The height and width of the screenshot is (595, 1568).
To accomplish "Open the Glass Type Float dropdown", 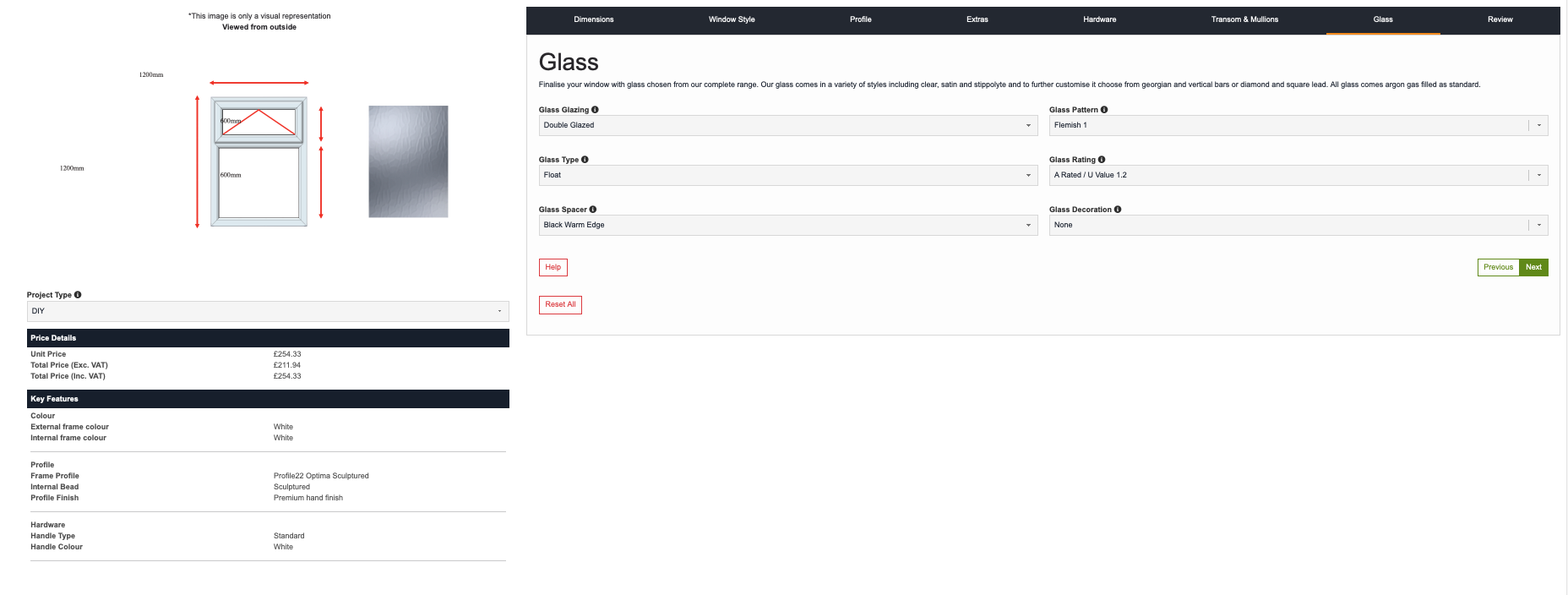I will (787, 175).
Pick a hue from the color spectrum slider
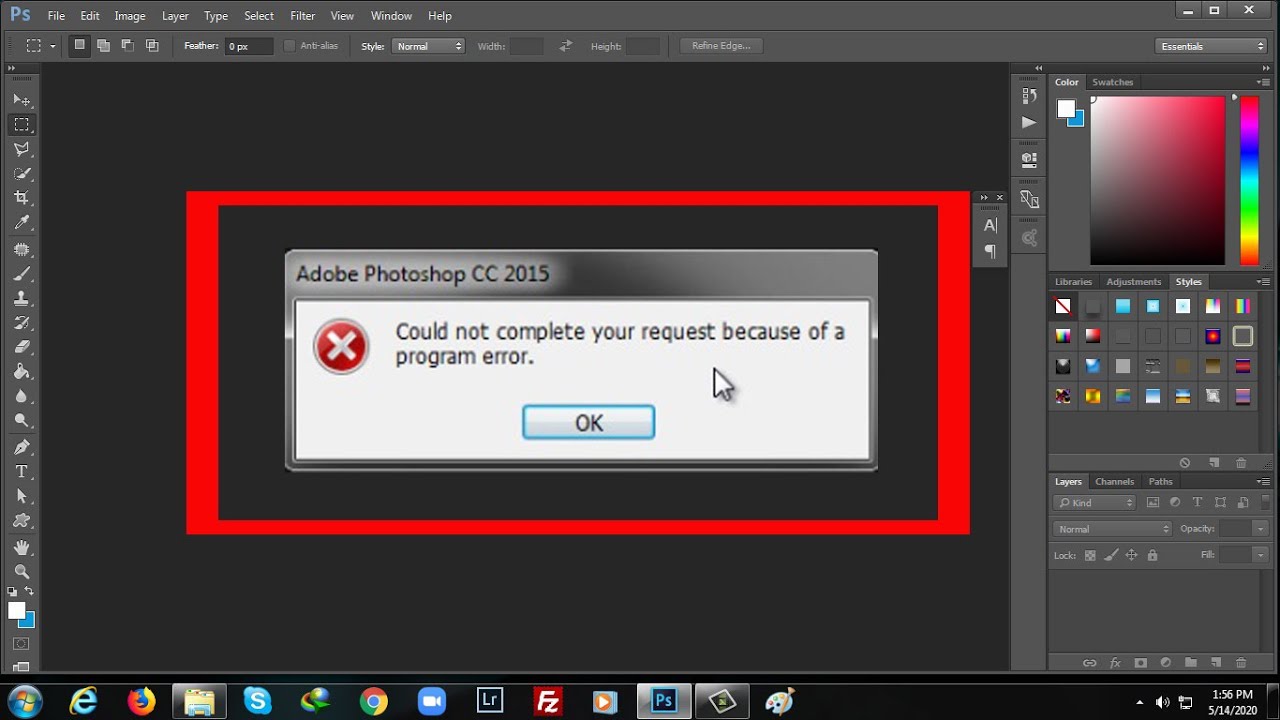 1248,180
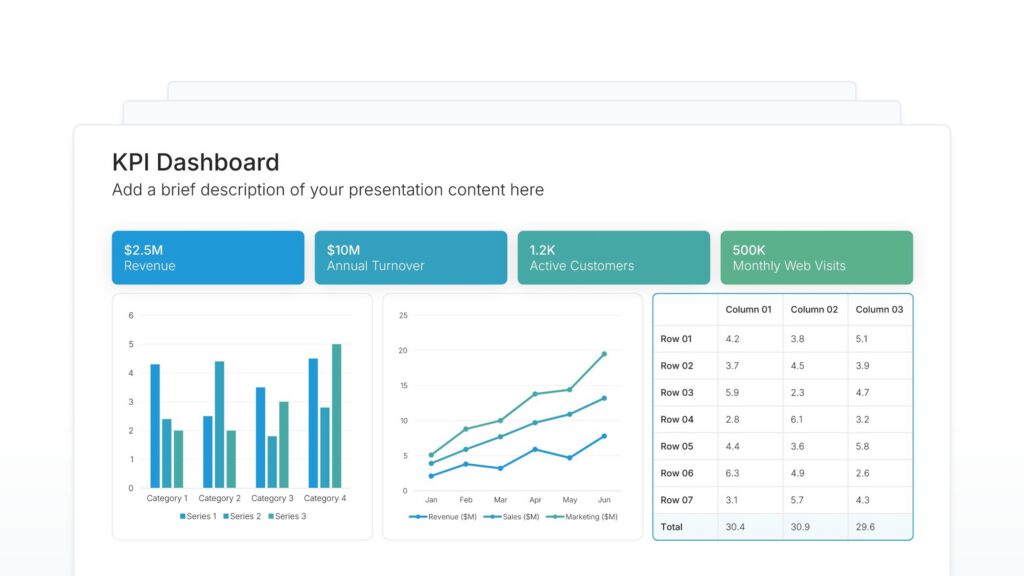Toggle visibility of the Series 1 bars

coord(197,516)
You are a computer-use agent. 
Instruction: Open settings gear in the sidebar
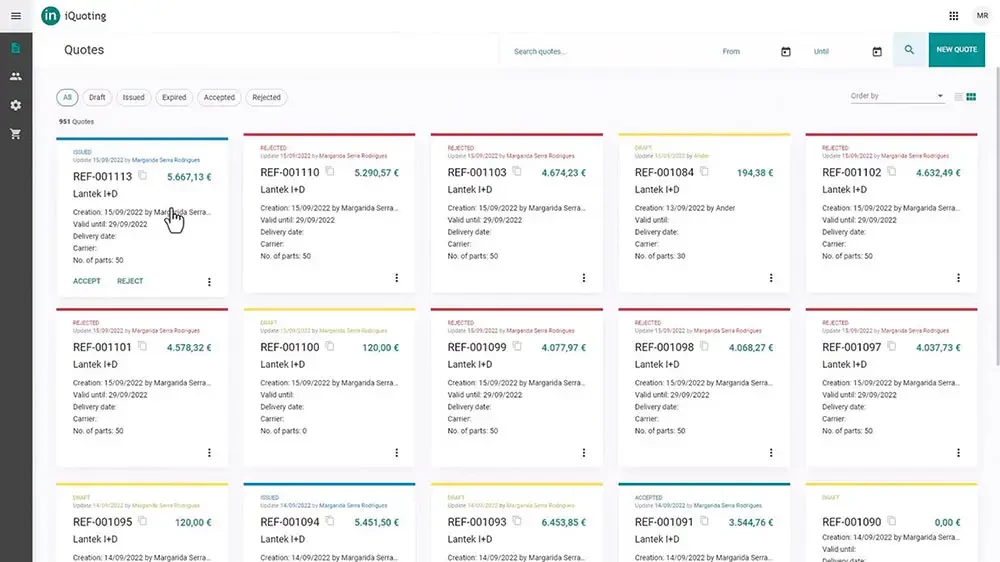click(16, 105)
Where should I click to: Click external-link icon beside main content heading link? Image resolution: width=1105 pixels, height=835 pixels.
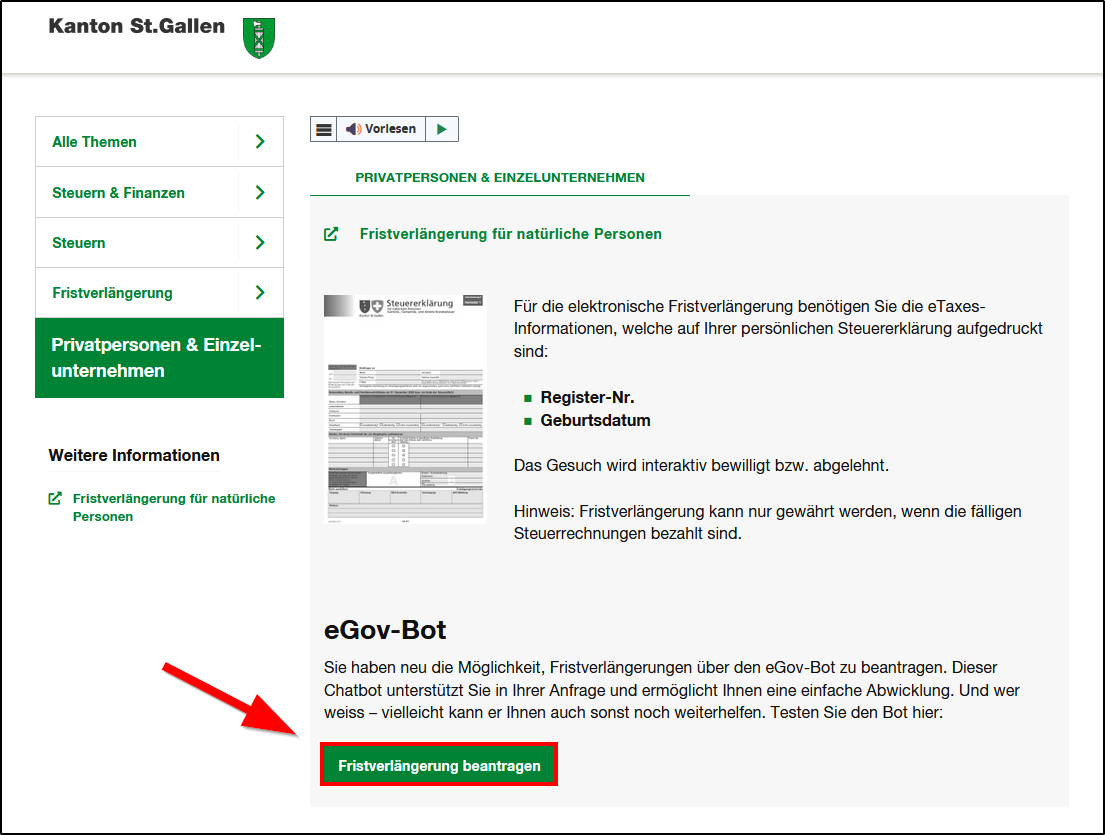click(331, 234)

* [YOUR GOAL]:
Leave the pictures out and restate exactly the lines from the one that has "Pick a hue from the color spectrum slider" through the final line of the entries above, both ends included.

* [ANSWER BOX]:
Pick a hue from the color spectrum slider
 1248,180
Toggle visibility of the Series 1 bars

coord(197,516)
You are a computer-use agent. 
Instruction: Open settings gear in the sidebar
click(16, 105)
Where should I click to: Click external-link icon beside main content heading link? Image resolution: width=1105 pixels, height=835 pixels.
click(331, 234)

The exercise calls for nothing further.